Brain MRI examination showing findings in patient III3 (upper row) and patient III 4 (lower row). Representative axial T2‐weighted (A, C) and reformatted sagittal T1‐weighted (B) images show absence of supratentorial atrophy or signal alterations (A, B). T2‐weighted images showing mild hyperintensity affecting both superior cerebellar peduncles (red arrows in C) and a slight spinal cord cervical atrophy (red arrows in D).

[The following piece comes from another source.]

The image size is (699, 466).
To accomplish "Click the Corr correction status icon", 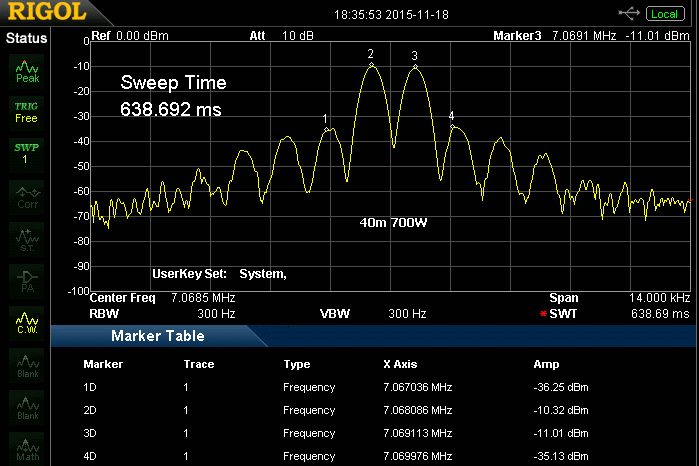I will tap(27, 195).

Neurophysiological and genetics findings

Needle EMG, sensory, and motor nerve conduction studies were normal. SEPs following median and tibial nerve stimulation were abnormal in both patients along the central pathway for upper and lower limbs. VEPs revealed a damage of visual pathway and BAEPs showed the involvement of auditory pathway within the brainstem (Table 1). TMS showed a prolonged central motor conduction time (CMCT) for upper and lower limbs. In addition, TMS metrics of intracortical excitability showed in our patients an overall reduction of motor cortex excitability as demonstrated by higher values of motor thresholds (RMT and AMT). In addition, in patient III3 who showed a more severe phenotype, our data disclosed a significant reduction of SICI reflecting an impairment of intracortical GABAA circuits and higher motor thresholds respect to patient III4. Lastly, normal findings were obtained for ICF and LICI that are supposed to be underpinned by glutamatergic and GABAB circuits, respectively (Table 2). We identified biallelic variants in POLR3A, the described c.1909 + 22G > A, and the new c.3839dupT (p.M1280fs*20) (Fig. 3). The former is a relatively common disease allele in POLR3A found in compound heterozygosity in about 80% of the mutated patients. 4 The latter gene variant affects an amino acid (Met1280) highly conserved across species and it predicts a frameshift with early protein termination.

Table 2.

Cortical Excitability metrics.

P III4 P III3 Normal values
RTM (%) 55 70 28–52
AMT (%) 46 55 21–39
SICI‐2 (%) 43.37 85.65 <63
SICI‐3 (%) 49.26 81.82 <70
ICF‐10 (%) 112.00 106.70 <194
ICF‐15 (%) 156.11 124.40 <232
LICI‐150 msec (%) 44.88 28.74 <64
LICI‐200 msec (%) 13.78 41.94 <59

Motor thresholds (% of maximum stimulator output), short interval intracortical inhibition (% of test MEP) at 2 and 3 msec interstimulus interval (ISIs), intracortical facilitation (% of test MEP) at 10 and 15 msec ISIs, long interval intracortical inhibition at 150 and 200 msec ISIs short‐latency afferent inhibition (% of test MEP) at +2, +4, +6, +8 msec after N20 latency.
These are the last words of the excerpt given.